■ DATA FOR PROCESSING ■

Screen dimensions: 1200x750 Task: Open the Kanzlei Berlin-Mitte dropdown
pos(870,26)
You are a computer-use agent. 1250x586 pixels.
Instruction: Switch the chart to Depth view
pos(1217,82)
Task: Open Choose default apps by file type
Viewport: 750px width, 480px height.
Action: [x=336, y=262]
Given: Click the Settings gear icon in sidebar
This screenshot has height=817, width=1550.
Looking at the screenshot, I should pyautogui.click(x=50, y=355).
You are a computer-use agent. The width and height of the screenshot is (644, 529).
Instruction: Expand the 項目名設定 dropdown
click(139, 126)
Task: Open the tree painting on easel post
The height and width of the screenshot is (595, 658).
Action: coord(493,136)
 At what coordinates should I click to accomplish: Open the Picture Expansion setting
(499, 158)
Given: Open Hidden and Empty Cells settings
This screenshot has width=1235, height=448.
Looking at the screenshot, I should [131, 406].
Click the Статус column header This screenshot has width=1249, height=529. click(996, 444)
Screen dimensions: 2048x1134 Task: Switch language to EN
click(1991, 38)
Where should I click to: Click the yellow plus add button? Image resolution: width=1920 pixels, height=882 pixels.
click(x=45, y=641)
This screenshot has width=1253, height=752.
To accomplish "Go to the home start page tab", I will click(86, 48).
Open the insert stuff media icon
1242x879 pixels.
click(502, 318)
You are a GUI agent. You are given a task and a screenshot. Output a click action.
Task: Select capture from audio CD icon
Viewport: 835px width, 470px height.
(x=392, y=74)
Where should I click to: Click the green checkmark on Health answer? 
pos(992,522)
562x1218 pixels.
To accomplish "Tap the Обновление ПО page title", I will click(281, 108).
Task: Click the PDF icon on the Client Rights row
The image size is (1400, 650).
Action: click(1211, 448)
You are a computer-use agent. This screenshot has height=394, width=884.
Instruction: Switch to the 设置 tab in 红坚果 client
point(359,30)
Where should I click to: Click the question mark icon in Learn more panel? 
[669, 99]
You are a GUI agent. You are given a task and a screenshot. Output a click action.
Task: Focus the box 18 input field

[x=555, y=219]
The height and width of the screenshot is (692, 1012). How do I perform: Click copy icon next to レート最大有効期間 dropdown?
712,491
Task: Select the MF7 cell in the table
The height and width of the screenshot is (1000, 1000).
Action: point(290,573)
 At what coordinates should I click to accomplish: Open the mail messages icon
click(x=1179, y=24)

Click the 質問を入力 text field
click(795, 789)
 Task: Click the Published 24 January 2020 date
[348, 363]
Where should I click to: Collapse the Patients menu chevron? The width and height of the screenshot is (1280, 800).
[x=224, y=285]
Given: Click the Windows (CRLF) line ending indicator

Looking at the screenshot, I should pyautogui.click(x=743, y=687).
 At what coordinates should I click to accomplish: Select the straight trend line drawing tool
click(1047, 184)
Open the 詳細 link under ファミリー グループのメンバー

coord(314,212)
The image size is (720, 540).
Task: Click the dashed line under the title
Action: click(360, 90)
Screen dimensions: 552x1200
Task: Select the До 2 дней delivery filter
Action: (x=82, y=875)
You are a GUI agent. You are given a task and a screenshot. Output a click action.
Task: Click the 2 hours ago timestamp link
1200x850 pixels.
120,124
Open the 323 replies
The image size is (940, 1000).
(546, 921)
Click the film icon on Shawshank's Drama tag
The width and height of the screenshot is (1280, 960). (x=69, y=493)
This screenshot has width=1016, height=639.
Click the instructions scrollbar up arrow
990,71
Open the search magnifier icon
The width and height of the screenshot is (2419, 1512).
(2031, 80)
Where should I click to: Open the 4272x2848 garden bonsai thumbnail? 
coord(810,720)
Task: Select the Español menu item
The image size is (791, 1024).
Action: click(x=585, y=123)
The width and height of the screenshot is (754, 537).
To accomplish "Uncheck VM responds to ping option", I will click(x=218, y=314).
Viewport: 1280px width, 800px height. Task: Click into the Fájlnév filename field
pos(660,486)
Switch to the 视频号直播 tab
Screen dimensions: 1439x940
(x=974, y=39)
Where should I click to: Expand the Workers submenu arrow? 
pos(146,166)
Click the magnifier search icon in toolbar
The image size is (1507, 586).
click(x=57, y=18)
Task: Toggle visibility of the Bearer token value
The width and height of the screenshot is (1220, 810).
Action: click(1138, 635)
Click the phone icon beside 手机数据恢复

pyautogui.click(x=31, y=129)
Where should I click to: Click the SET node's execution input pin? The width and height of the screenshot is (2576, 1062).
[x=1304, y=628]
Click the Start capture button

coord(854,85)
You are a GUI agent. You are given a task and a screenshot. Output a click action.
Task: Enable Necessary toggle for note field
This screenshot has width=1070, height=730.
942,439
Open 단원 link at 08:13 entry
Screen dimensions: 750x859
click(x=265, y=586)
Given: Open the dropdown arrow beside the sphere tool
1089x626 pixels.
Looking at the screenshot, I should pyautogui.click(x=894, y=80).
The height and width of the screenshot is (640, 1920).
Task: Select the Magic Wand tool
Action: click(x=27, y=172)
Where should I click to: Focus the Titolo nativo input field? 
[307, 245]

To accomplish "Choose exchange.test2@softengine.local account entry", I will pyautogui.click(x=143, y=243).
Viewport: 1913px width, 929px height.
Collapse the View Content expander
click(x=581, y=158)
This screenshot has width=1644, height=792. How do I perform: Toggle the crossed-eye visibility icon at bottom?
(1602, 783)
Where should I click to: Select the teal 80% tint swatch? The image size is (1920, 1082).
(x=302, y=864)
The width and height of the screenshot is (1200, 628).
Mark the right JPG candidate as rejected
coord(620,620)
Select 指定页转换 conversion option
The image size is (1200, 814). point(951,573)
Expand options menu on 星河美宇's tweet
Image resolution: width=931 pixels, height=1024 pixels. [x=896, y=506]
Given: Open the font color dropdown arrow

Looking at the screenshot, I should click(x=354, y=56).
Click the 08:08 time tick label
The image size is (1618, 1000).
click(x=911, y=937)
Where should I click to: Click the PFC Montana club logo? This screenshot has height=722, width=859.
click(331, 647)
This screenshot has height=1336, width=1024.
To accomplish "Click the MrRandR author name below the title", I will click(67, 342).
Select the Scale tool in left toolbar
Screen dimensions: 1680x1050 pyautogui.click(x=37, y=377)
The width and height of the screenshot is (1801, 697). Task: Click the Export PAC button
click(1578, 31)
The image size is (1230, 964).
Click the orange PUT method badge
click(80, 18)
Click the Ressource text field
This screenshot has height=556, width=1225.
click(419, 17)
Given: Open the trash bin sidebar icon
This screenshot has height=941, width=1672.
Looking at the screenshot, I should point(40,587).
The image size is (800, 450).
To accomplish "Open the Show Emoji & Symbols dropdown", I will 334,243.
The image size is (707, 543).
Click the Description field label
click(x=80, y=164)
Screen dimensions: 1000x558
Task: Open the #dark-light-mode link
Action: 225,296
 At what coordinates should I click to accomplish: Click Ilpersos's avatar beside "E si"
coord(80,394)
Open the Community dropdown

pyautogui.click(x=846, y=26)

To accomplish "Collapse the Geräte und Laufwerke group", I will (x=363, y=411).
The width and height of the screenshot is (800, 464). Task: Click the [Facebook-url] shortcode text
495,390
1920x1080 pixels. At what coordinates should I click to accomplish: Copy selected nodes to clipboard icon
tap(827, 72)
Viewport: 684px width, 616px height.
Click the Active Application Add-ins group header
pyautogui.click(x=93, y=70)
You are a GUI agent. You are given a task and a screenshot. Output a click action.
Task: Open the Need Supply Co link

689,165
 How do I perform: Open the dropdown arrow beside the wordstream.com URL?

■ BRIEF ■
Each line in the listing where the word "entry" is found is to be copied.

■ SOLUTION TO THE PROBLEM ■
Open 단원 link at 08:13 entry
To accomplish "Choose exchange.test2@softengine.local account entry", I will pyautogui.click(x=143, y=243).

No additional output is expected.